Page 8 of 9

Posted: Tue Apr 06, 2010 9:59 am
by Luzr
MSimon wrote:
Totally unsuitable for the task.
Since control interests me more than crunching vast volumes of data.

The right tool for the job. Why use a 20 Hp jack hammer for pounding a couple of nails?
That is true. Diversity is nice. There might be some niche for GA144.

However, I would say most such niches are occupied by ARM, which serves the purpose better....

Posted: Tue Apr 06, 2010 10:06 am
by Luzr
JohnFul wrote:They are indeded Xeon cores. The point however was that the multipule cores are being used for specific repetitive tasks.
Yes, specific tasks, agreed. Rendering movie is task that can be ideally parallelized. All you need to do is to make each core to render single frame of movie. There are no dependencies, all you need to deliver is single output image per node.

Still, each node has to be pretty powerful to render single frame in any reasonable time (or at all). In fact, it has to be almost complete PC, with GB of RAM, with Giga ethernet etc... So I guess this is not a niche for many simple cores design.

Posted: Thu Apr 08, 2010 8:03 am
by MSimon
Luzr wrote:
MSimon wrote:
Totally unsuitable for the task.
Since control interests me more than crunching vast volumes of data.

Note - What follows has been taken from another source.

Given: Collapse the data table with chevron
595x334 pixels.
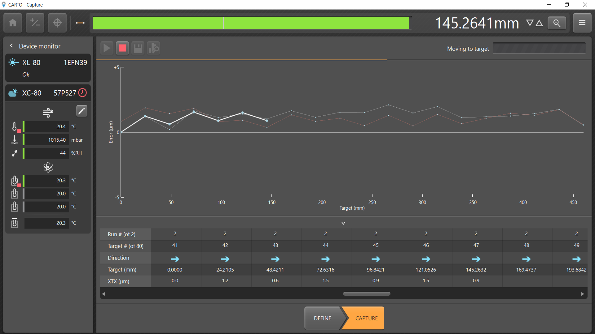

The right tool for the job. Why use a 20 Hp jack hammer for pounding a couple of nails?
That is true. Diversity is nice. There might be some niche for GA144.

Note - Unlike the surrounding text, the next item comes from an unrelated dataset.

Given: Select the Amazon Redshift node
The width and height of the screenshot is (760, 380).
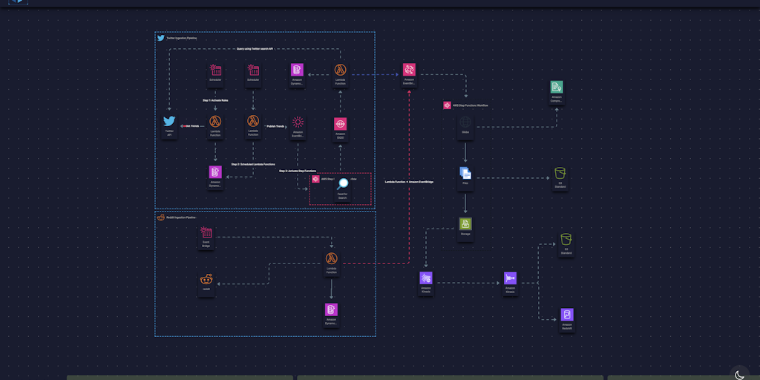Looking at the screenshot, I should coord(566,315).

However, I would say most such niches are occupied by ARM, which serves the purpose better....
Hardware that interfaces to the real world would work a LOT better if the interface was handled asynchronously without regard to interrupt level. Every process gets its own processor so the latency for a given "interrupt" is short (nanoseconds) and well defined. You then stitch it all together with data flow.

And yes ARM has got the market and I like some of the STM ARM automotive chips with CAN, SPI, I2C, USB, Ethernet, etc. In fact my recent start of a Forth Direct Threaded Compiler (Compiles Machine Code) was because I wanted one for some ARM Projects I'm contemplating. And then I got the idea of doing my first one as a Z-80 and use the first assembler I ever owned.

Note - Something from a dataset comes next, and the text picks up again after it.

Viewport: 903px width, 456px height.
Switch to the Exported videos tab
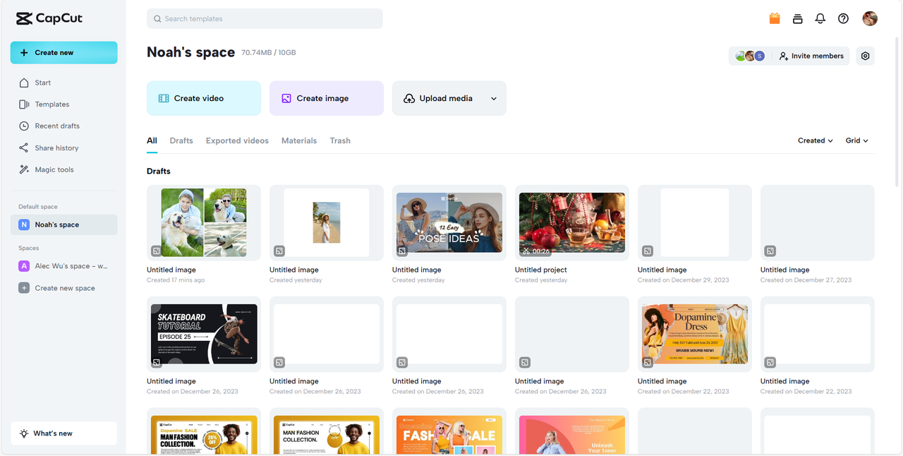coord(237,140)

The GA 144 is nice in the way it handles data flow. It can be blocking - lowest cost in time and program space. i.e. No data? Wait here. Or it can be non-blocking i.e. No data? Check back later. Which costs you more cycles since transfer is not automatic.

Posted: Thu Apr 08, 2010 9:14 am
by Luzr
MSimon wrote:
Luzr wrote:
MSimon wrote: Since control interests me more than crunching vast volumes of data.

The right tool for the job. Why use a 20 Hp jack hammer for pounding a couple of nails?
That is true. Diversity is nice. There might be some niche for GA144.

However, I would say most such niches are occupied by ARM, which serves the purpose better....
Hardware that interfaces to the real world would work a LOT better if the interface was handled asynchronously without regard to interrupt level. Every process gets its own processor so the latency for a given "interrupt" is short (nanoseconds) and well defined. You then stitch it all together with data flow.

And yes ARM has got the market and I like some of the STM ARM automotive chips with CAN, SPI, I2C, USB, Ethernet, etc. In fact my recent start of a Forth Direct Threaded Compiler (Compiles Machine Code) was because I wanted one for some ARM Projects I'm contemplating. And then I got the idea of doing my first one as a Z-80 and use the first assembler I ever owned.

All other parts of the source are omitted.